EXERCISE REQUIREMENTS: Exclude all pictures, then restate the entries below word for word.
+--
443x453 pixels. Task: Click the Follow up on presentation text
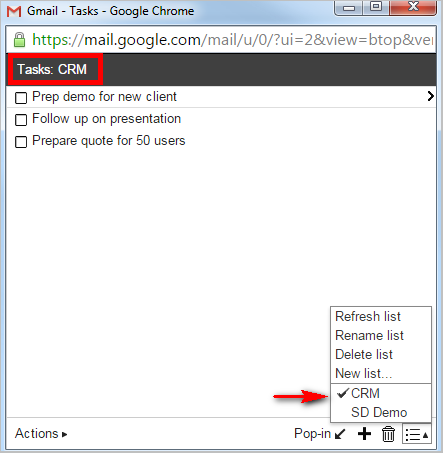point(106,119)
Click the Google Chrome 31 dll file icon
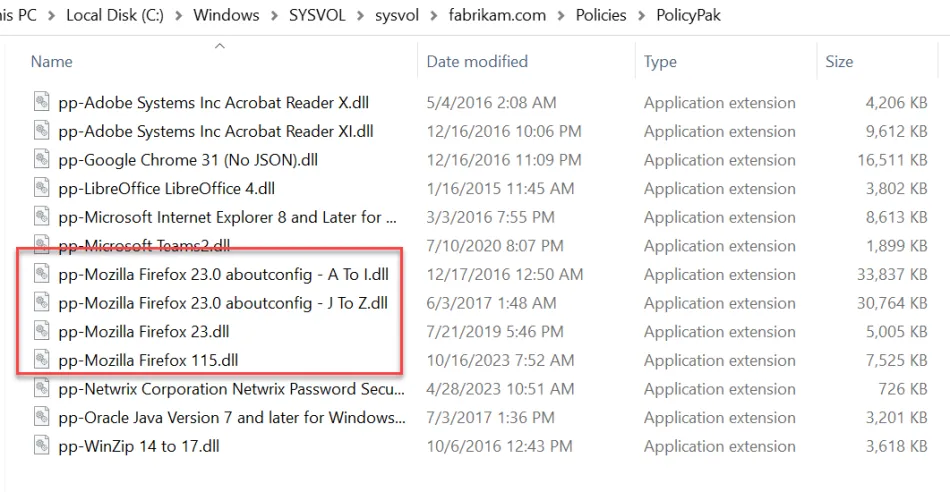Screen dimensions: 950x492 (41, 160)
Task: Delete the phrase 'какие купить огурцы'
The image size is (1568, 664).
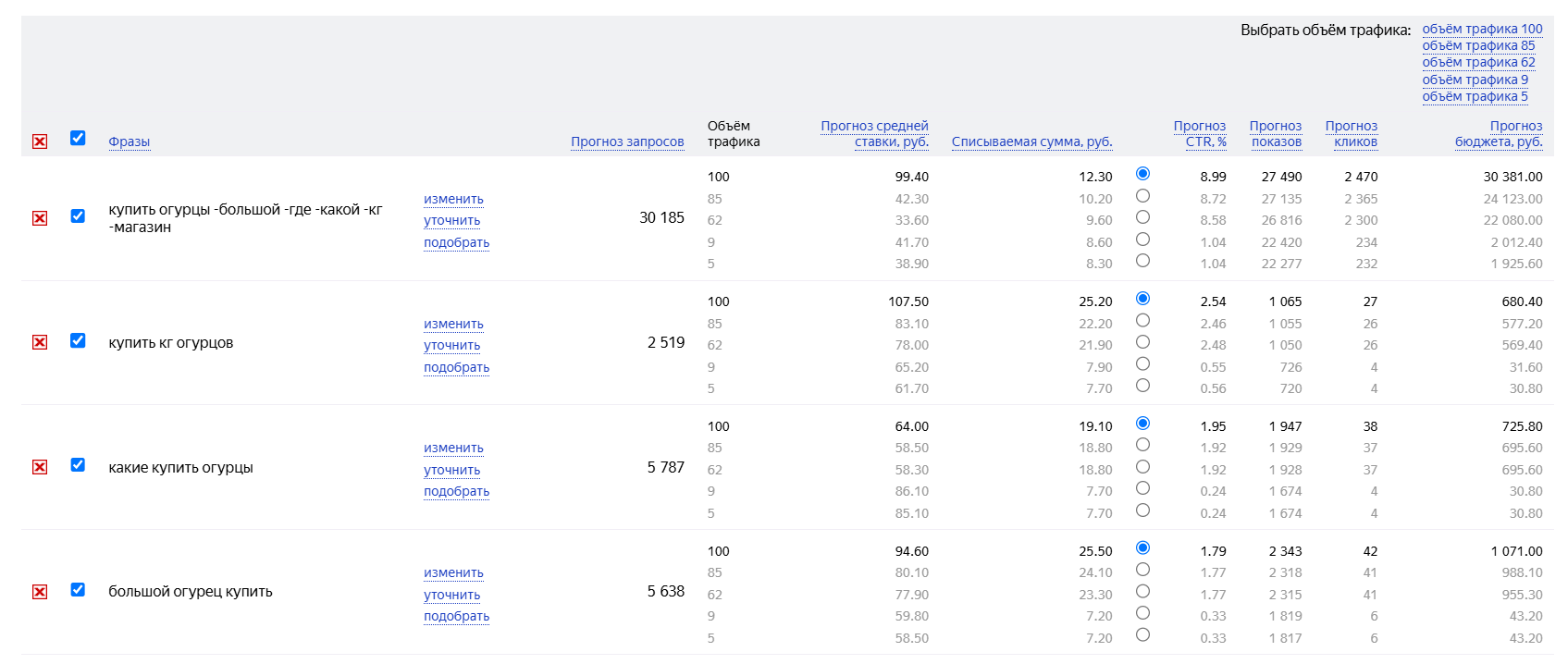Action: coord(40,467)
+--
RESPONSE FOR THIS EXERCISE:
443x453 pixels. Task: Click the Follow up on presentation text
point(106,119)
Click the Google Chrome 31 dll file icon
Screen dimensions: 950x492 (41, 160)
Task: Delete the phrase 'какие купить огурцы'
The image size is (1568, 664).
Action: coord(40,467)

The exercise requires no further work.